The concept is for the venue to be open and welcoming to Londoners – once again a pulsating, vibrant home and hearth for creatives, tastemakers, global players and, of course, the beautiful people. I’m intrigued as to how this will play out. A private members club is planned to launch on April 1 (no, jokes, please) – I was told Stephen Fry is keen to join – an exclusive role-call of invited Names who will be expected to set the place on fire with their wit. Yet the furnishings are oddly uncompromising – certainly no bookcases and comfy sofas. Entering from Air Street an overlit sea of hard mono-coloured leather seating has been penned off in what used to be the Egyptian foyer; this sea of leather is repeated in the Grill Room and again upstairs in the club (is it ocre? burnt siena? certainly it is off-red, but not dead-salmon). With such a pedigree of artists and art, why no pictures, no sculptures (“the materials speak for themselves,” they say), but therefore no humanity, no ghosts of those Victorian ladies and gentlemen out on the town, not a whiff of those glamorous film stars and musicians behaving badly.
We might call it “contemporary masculine decor”, and no doubt it’s meant as a counterpoint to the lavishly ornate historic frescos, plaster figurines and the Grill Room’s 60,000 sheets of gold leaf. If the Conservatorium’s vast lobby atrium has trees growing in the middle of it as an inspired living centrepiece, and something fun, then the Cafe Royal isn’t nearly as playful; and I’m left wondering if the undoubtedly spectacular Grill Room et al will catch on. Full of glamour and life, it must be one of the most exciting venues you could imagine. Will Londoners embrace it? Only time will tell.
Details: Visit hotelcaferoyal.com or call 020-7406 3333.
Cafe society
In its 150-year history the Cafe Royal has played host to almost every notable figure in London society. It was in the Grill Room that Oscar Wilde first met his “Bosie”, Lord Alfred Douglas; and in the same room, and full of absinthe, he hallucinated that the waiters stacking chairs were picking tulips. The future Kings Edward VIII and George VI lunched here regularly, and its ornate Louis XVI detailing was portrayed by the artists Beardsley, Sickert and Lavery. The literary works of DH Lawrence, Somerset Maugham, GK Chesterton and Arnold Bennett reference the Café’s goings-on.

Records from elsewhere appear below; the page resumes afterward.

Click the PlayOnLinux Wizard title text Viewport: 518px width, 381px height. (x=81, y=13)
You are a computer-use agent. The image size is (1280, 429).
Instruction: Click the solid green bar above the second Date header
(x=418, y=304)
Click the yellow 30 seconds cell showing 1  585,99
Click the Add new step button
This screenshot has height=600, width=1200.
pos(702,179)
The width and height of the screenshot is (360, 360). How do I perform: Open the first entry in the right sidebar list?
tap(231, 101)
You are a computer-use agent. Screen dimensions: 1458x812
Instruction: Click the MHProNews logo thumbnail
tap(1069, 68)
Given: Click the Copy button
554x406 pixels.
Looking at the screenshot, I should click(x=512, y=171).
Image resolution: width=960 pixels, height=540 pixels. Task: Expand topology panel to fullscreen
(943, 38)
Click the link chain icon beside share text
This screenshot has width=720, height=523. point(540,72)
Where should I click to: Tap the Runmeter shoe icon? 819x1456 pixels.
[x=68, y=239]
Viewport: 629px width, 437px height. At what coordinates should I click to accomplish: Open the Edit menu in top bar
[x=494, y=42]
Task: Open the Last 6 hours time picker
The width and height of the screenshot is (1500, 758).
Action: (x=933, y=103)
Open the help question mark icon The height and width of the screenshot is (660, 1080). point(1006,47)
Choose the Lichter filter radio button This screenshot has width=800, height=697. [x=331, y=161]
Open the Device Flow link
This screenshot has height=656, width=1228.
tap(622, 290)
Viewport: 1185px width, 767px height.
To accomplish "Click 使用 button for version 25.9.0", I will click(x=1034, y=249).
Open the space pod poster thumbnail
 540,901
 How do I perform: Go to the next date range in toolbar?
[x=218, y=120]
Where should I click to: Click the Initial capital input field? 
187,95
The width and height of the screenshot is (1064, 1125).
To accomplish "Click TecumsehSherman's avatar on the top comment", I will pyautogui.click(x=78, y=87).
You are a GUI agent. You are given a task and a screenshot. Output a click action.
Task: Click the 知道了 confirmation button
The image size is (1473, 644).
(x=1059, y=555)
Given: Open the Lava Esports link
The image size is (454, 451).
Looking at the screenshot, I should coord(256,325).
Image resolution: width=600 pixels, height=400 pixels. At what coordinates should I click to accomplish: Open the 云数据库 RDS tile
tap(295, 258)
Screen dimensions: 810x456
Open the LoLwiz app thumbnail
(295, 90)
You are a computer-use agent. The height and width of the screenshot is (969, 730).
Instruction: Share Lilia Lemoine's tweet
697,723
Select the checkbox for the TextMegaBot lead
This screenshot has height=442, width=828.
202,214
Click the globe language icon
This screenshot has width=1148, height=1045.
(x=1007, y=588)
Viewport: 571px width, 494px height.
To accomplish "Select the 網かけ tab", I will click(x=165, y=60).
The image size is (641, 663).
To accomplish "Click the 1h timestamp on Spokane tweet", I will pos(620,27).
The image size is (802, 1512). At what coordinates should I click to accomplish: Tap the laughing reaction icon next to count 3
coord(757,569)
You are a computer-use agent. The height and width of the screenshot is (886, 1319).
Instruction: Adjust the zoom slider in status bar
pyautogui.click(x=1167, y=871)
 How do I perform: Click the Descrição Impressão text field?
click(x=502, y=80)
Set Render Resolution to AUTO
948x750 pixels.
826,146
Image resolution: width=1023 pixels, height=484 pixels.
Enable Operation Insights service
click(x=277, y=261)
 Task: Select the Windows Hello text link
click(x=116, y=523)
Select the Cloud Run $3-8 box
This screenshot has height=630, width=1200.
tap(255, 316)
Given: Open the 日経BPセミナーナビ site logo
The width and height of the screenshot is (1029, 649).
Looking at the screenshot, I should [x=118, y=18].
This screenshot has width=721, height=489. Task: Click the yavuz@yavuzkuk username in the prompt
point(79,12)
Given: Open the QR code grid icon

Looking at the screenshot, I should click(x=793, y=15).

The Twenties’ renovation only contributed to its roaring success in a new era, Virginia Woolf, Noël Coward, Laurence Olivier, Ivor Novello, J.B. Priestley and Winston Churchill enjoyed the hospitality. After the Second World War it remained dark, reopening in 1951, was bought by Charles Forte in 1954 and greatly expanded into an eight-storey business and conference centre.
Glamour returned in the form of Cary Grant, Elizabeth Taylor, Brigitte Bardot and Barbra Streisand, and in the 1970s rock royalty turned up in force – the Beatles plus wives, Mick and Bianca Jagger and Keith Moon, and when David Bowie threw a farewell party to Ziggy Stardust he was notoriously caught on camera in an embrace with Lou Reid.